No matter how many times I sang the song in Girl Scouts (the one year I was in it…), “make new friends, but keep the old” never quite stuck with me. Until now, I think I’ve been Breakfast Club-ing through life, not really keeping any social connections (if you don’t understand the reference, watch the movie and excuse the language). I migrated from clique to clique as each year passed. Second grade, it was the blondes – yeah, I know… Fourth grade, the four-square boys from recess. Fifth grade, the tomboys. Seventh grade, the anime fans who turned me into the character “Sasha” in their fan fiction novel. From then on, my friend group depended on who was taking the same classes that year. The only friends that stuck with me from year to year were those from church or the ones from Bible study before school.

But this? This feels different.
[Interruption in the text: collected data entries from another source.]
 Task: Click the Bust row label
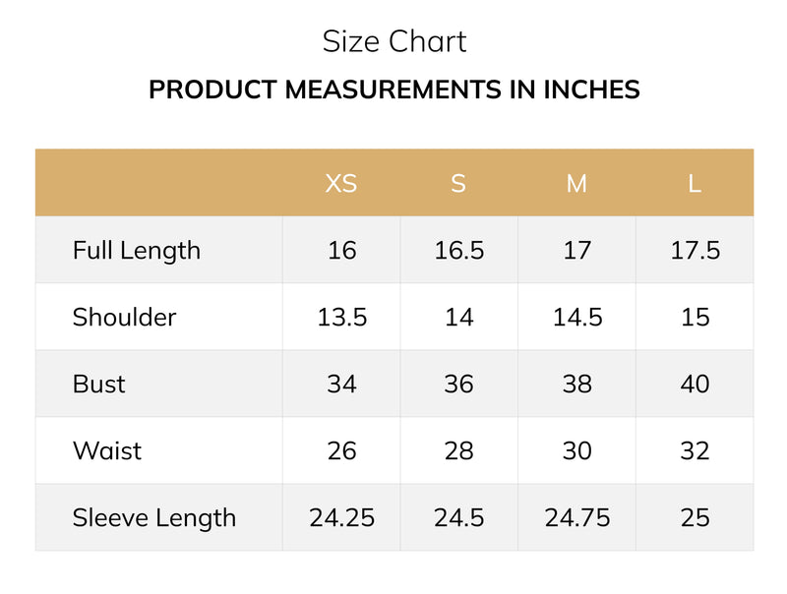point(99,384)
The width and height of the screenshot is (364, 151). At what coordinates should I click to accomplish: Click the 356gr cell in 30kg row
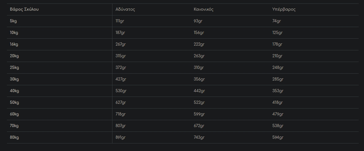(199, 79)
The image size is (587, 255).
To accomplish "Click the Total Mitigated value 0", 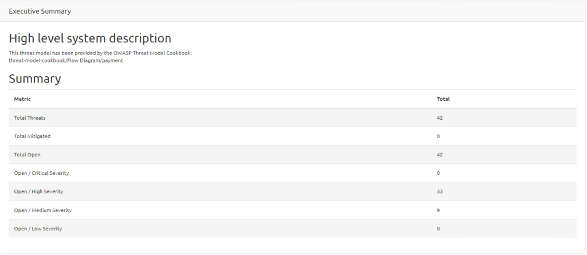I will [438, 136].
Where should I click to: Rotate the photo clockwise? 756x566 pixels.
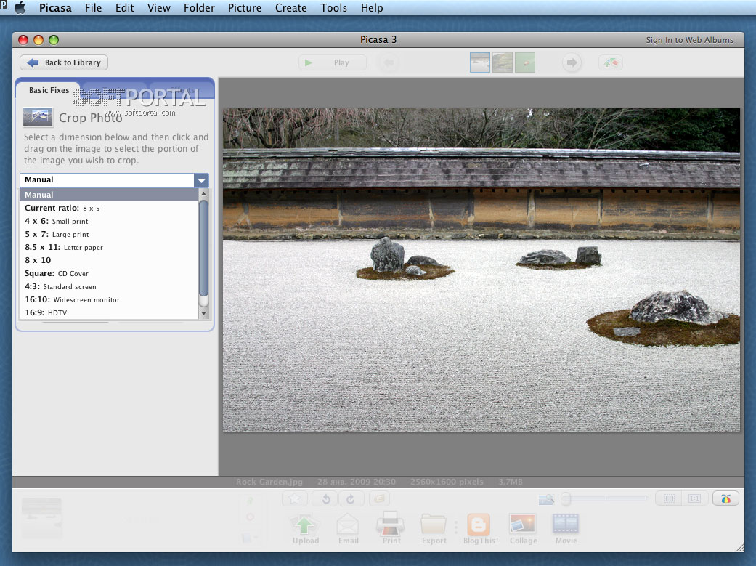[349, 498]
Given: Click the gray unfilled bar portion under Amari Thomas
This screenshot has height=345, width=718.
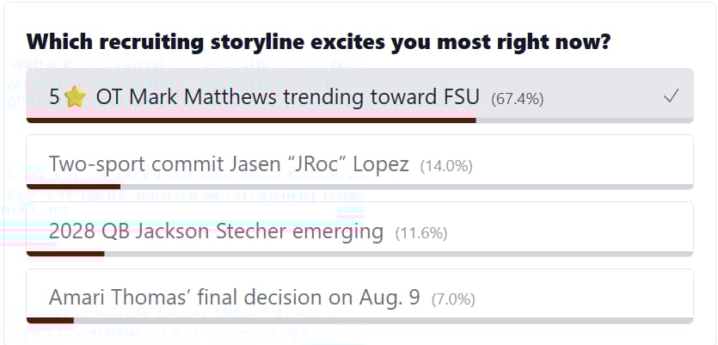Looking at the screenshot, I should [x=384, y=321].
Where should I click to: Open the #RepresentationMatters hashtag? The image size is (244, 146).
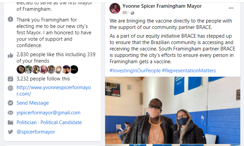tap(189, 71)
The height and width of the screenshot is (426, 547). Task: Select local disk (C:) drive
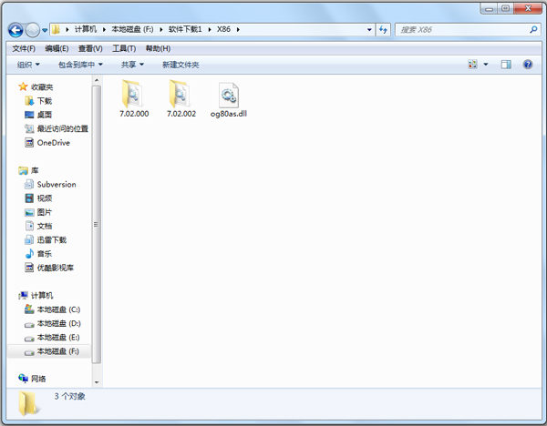click(58, 309)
Maybe I’m just tired of clique-hopping, and I’m just working harder at making relationships last. Or maybe the friends I have now are the kind of people who make you want to work harder, because the last thing you’d ever want is to lose their friendship. I don’t know. But I like this feeling. To think that I may someday be someone’s bridesmaid or the godmother of their child… The possibility of turning to some kid at the dinner table and saying, “Did you know that when your dad and I went to college together…” [insert humorous bit of nostalgia here]. I never expected that sort of thing to happen until now – until I formed these friendships that appear will actually last past graduation.

Right now I’m reading a lot about relationship as the root of God’s nature in Donald Miller’s Searching For God Knows What. Since the Fall, God just so strongly desires for us to be one with Him again, for us to be one with each other. For us all to be in relationship again – all because of Love. Miller writes:

The essence of Christ’s ministry was to display the worth of humanity, all stemming from God’s love for them. Even today, as Christ works to minister to hurting people through His servants, the message is the same (p 131).

Though I may seek to be a servant through whatever I do, I often find myself being served in the way Miller writes about. My friends and others in my life remind me of my worth, showing God’s love to me. Miller continues later in his book, “I have sometimes wondered if the greatest desire of man is to be known and loved anyway” (p 133). And that’s what Christ, in all his unconditional love and glory, was all about: loving us despite our failures, our insecurities, everything that the world says makes us unworthy. Jesus “goes nearly immediately to our greatest fears, our most injured spaces, and speaks into those spaces with authority” (p 133).

It is this same nature that I witness in the hearts of my friends. They know me and love me anyway. So perhaps, I’m not just tired of clique-hopping. Maybe I just don’t want to lose the light of God I see inside them.